Integrate with Grouper
IT Administrators can follow these instructions to integrate their service with Grouper.
Step 1: Define Community Populations
Community populations are managed by Identity Services. Integrating these populations with your service allows you to take advantage of existing information about how individuals interact with the university (as a student, employee, etc.) to automatically manage group permissions. Community populations:
- allow groups to be created once, and then used as often as necessary, to streamline processes
- ensure that groups remain up to date when individuals change roles or organizations within the university
You can define community populations based on any number of attributes.
|Affiliation||Faculty, Students, Staff, Alumni, Sponsored|
|Student Class Level||Undergraduate, graduate or freshman, sophomore|
|School College Name||Tepper School of Business, College of Fine Arts, Heinz College|
For questions on any other community types of interest (by department, location, etc.) please send a request into Identity Services.
Step 2: Complete the Integration Request Form
Step 3: Leverage Application Integration
Integrate with Web Login
You can protect your service or application with Web Login, and have group information authenticated through our single sign-on service.

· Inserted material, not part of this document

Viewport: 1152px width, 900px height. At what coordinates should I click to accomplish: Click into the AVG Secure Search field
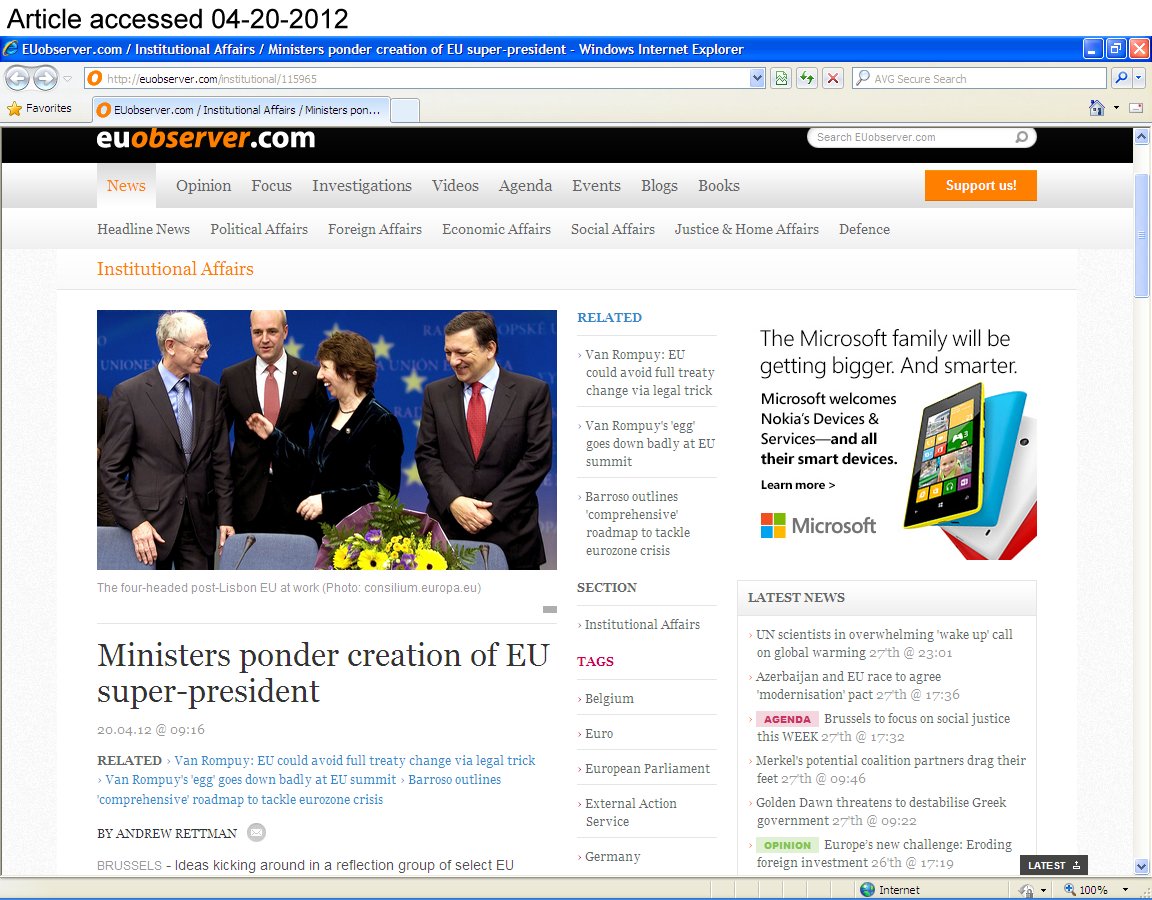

Visit Install & Configure SSO with Web Login for detailed instructions.
Integrate with LDAP
You can use LDAP (Lightweight Directory Access Protocol) to query group information stored in Carnegie Mellon's Directory Service.

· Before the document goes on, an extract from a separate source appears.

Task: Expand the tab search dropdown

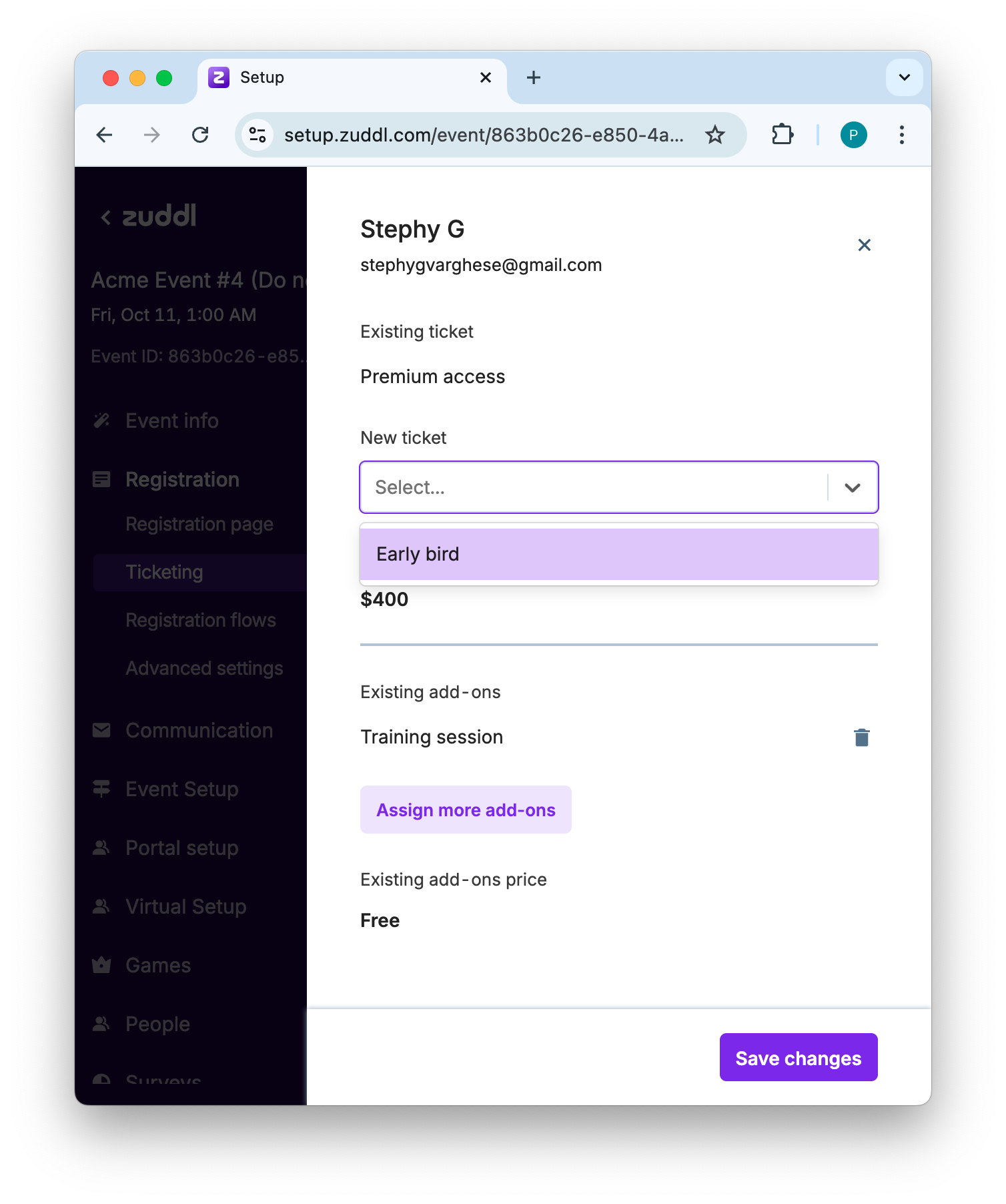Action: point(904,77)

Two options are available:
- LDAP 389 Directory Server (Red Hat/Linux) - Use the following information to submit a query:
Server name/hostname ldaps://ldap.cmu.edu Group Location ou=Groups,dc=cmu,dc=edu or isMemberOf attribute
- LDAP Active Directory (Microsoft) - Use the following information to submit a query:
Active Directory andrew.ad.cmu.edu Group Location
Contact Identity Services to request access to these directories.
Integrate with API
You can obtain read/write group membership using the Grouper Web API. Contact Identity Services for assistance.
Step 4: Provide Access to Grouper
Based on the information in the Group Management Integration request form, Identity Services will provision a managed folder with administrative privileges based on your integration needs. You will receive an email when your Grouper integration is complete and your folder is ready.

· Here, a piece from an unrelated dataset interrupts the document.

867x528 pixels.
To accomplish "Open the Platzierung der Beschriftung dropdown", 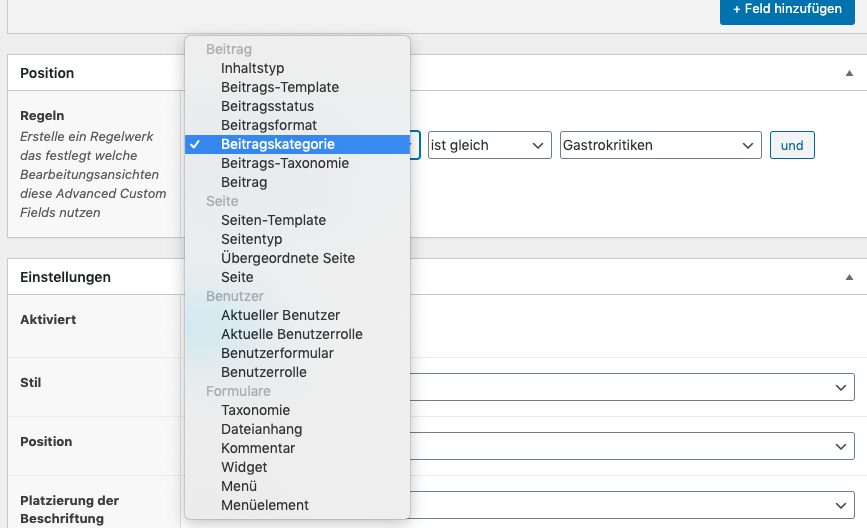I will pos(632,505).
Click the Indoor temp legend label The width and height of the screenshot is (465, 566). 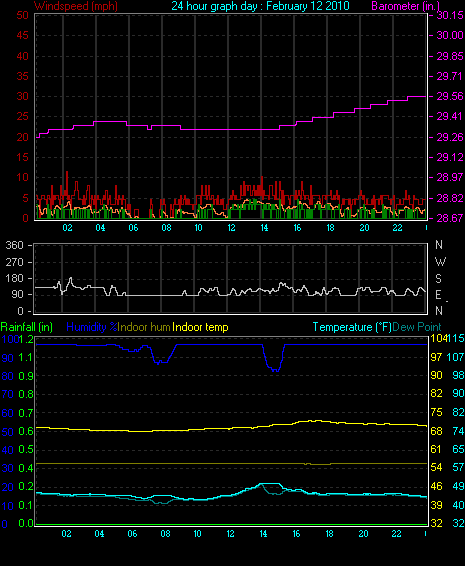(x=200, y=327)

After you receive the email:
- Notify the Group Manager that Grouper integration is complete, and work with the Group Manager to validate or update defined roles that require Grouper access to your folder. Roles should have been defined as part of the planning process prior to Grouper integration. Visit Before you Begin for more information.
- Use Grouper to add the Group Manager (and/or delegated Group Managers) as a member of the appropriate group with appropriate privileges. Follow the Name a Folder or Group guidelines. In most cases, the Group Manager is added to an Administrator group with Administrative privileges.
- Share the How to Use Grouper instructions with the Group Manager(s) to help them manage subfolders, groups, member and privileges.